原先師祖說過,要想打開這本書,需要氣運磅礴之人的精血、百年難見的石中髓、以及無根之火。
石中髓她已有,當初如霰為她修補斷裂的弟子劍時,便是用此彌合。
至于氣運磅礴之人的精血,此間除了衛常在氣運無匹之外,再沒有旁人……
但這無根之火,她之前便查過,它同樣是天生地養的靈物,需要極其罕見的機緣才能造就,數百年難出一簇,而且時機十分巧合,轉瞬即逝。
即便出現,也未必能碰上,在未得靈力滋養前,一場雨便能將其澆滅。
她如今也只能留意搜羅,或許現世就有人撞上了這樣的機緣。
心中默默將近來的事整理排序,又打坐修行一個時辰后,她才翻身而下,一邊擦著額角的薄汗,一邊走入房中。
這里是她的小破屋。
原本并不算破,但和如霰的住所比起來,真是一無所有。
床上還有一道起伏的身影,瀑楊柳裁出的蝴蝶插在床頭,蝶影鋪滿衾被。
林斐然極輕地換過衣袍,又略作洗漱,這才一邊系著腕帶,一邊走到床畔。
如霰已是半醒,但他并未起身,而是側目看向她。
此時林斐然面上掛著些許水珠,白里透紅,朝氣十足,又以一襲玄衣著身,高挑間不乏柔和,一片袍角隨意塞在腰后,略有不羈,但系腕帶時一手顧不過來,熟練地用牙咬緊——
林斐然被他如此打量,總覺得那目光不像是在看人,她訕訕松口,舔了舔唇。
“怎么了?”
如霰目光一轉,涼聲開口:“在想你怎么每日都精力十足。”
她近幾日都在聽他說起那十二座仙山,說起他過往的逸事,或許是他加了些以前看過的話本情節,林斐然聽得入迷,每每說到半夜才愿意睡去。
只是她有這樣的精力晚睡早起,他沒有。
“其實最近在你的督促下,我已經睡得很多了。而且我每天都吃早飯,你也該多吃一些,想吃什么?”
林斐然將腕帶纏緊后,湊上前去問話,卻又保持著一定的距離,發上水珠順勢甩下,滴到如霰面上。
他微微閉目,又盯過去,林斐然低呼一聲,立即伸手去擦,只是她手上也有水漬,又抹了小片。
“……”
見林斐然舉起手,如霰輕笑一聲,屈指敲了敲她的頭,又道:“不吃什么,你這床可真硬,不管多久都睡不習慣。
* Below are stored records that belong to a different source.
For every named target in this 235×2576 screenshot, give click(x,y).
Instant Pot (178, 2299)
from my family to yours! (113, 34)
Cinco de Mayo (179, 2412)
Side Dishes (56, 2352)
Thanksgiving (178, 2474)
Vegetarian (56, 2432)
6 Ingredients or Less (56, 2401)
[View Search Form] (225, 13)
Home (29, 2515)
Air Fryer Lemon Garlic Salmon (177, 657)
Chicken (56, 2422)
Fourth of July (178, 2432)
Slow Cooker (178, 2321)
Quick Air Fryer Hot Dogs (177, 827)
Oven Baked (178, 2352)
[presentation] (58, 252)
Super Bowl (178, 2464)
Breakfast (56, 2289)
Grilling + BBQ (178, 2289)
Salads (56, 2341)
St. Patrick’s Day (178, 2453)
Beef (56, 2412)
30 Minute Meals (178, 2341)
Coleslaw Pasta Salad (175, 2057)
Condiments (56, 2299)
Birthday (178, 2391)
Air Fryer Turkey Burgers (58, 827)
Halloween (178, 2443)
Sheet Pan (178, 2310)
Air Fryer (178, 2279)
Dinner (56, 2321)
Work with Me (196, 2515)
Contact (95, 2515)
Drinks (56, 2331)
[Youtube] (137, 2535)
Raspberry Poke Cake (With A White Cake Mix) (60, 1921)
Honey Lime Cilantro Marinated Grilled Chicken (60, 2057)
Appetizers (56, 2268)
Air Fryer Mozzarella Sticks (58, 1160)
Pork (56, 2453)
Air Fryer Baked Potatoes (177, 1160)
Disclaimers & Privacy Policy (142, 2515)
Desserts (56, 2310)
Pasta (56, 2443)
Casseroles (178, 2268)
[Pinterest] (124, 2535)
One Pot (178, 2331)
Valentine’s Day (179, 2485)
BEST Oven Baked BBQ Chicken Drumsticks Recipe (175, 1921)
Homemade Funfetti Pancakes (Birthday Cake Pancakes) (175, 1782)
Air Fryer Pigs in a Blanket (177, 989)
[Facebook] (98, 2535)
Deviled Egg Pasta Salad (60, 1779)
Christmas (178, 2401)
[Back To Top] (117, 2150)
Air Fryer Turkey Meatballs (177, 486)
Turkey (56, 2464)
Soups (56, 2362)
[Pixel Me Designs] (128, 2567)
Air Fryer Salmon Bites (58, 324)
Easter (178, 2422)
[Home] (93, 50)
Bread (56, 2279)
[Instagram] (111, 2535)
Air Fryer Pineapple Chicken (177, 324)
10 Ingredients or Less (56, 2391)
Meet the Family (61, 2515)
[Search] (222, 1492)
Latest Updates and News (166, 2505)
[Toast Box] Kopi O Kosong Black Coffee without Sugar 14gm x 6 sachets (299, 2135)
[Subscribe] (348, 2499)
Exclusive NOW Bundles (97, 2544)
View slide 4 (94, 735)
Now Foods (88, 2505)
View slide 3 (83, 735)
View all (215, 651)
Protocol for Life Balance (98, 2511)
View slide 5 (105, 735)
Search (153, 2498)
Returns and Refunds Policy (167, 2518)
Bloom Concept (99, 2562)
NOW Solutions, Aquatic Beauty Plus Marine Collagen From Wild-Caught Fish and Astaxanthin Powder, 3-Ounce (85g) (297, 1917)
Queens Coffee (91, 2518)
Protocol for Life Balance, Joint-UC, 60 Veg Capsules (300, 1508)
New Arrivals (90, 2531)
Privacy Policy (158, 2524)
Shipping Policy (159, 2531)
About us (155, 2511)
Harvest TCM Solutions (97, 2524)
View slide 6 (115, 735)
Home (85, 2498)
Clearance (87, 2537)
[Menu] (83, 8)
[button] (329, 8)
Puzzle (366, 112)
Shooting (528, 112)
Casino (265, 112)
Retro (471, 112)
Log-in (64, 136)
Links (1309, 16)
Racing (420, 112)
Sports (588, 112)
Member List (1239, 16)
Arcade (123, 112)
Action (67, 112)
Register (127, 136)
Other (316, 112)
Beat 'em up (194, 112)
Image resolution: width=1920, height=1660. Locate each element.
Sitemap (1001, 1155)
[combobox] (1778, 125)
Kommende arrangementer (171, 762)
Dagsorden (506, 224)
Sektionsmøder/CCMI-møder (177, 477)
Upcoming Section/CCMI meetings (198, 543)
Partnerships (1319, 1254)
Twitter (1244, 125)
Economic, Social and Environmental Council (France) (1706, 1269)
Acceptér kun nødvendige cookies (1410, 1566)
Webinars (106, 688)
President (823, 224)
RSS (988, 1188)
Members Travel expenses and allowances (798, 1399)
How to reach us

”
林斐然語塞:“已經鋪了三層絨,我都快陷進去了!”
如霰略略搖頭:“看你這架勢,今日要做什么?”
林斐然理所當然道:“巡城啊。我之前向荀飛飛請的假滿,今日該我巡城了。”
如霰倒是完全忘了,發生這么多事還能記得自己請了假,難怪荀飛飛上書要給她頒個金章。
“然后呢?”
“巡城一日,今日不知城中會不會有意外,下午去找張思我,我先前與他約好見面,應當要聊到夜間,晚上再回來給你疏通經絡,緩解痛楚。”
“不累么?”雖然知道她的答案,如霰還是問了這句話。
“還好。”
他輕嘆一聲,望向帳頂:“以后若是沒有這么多事,要如何消磨你的精力。”
林斐然:“……”
不要這么真情實感地苦惱!
她起身站回床畔:“還是吃一些,就在桌上,我去巡城了。”
林斐然背上金瀾傘離開,在踏出房門前,她又聽到如霰的聲音,回過頭去,便見他坐起身,沐在日光中看她。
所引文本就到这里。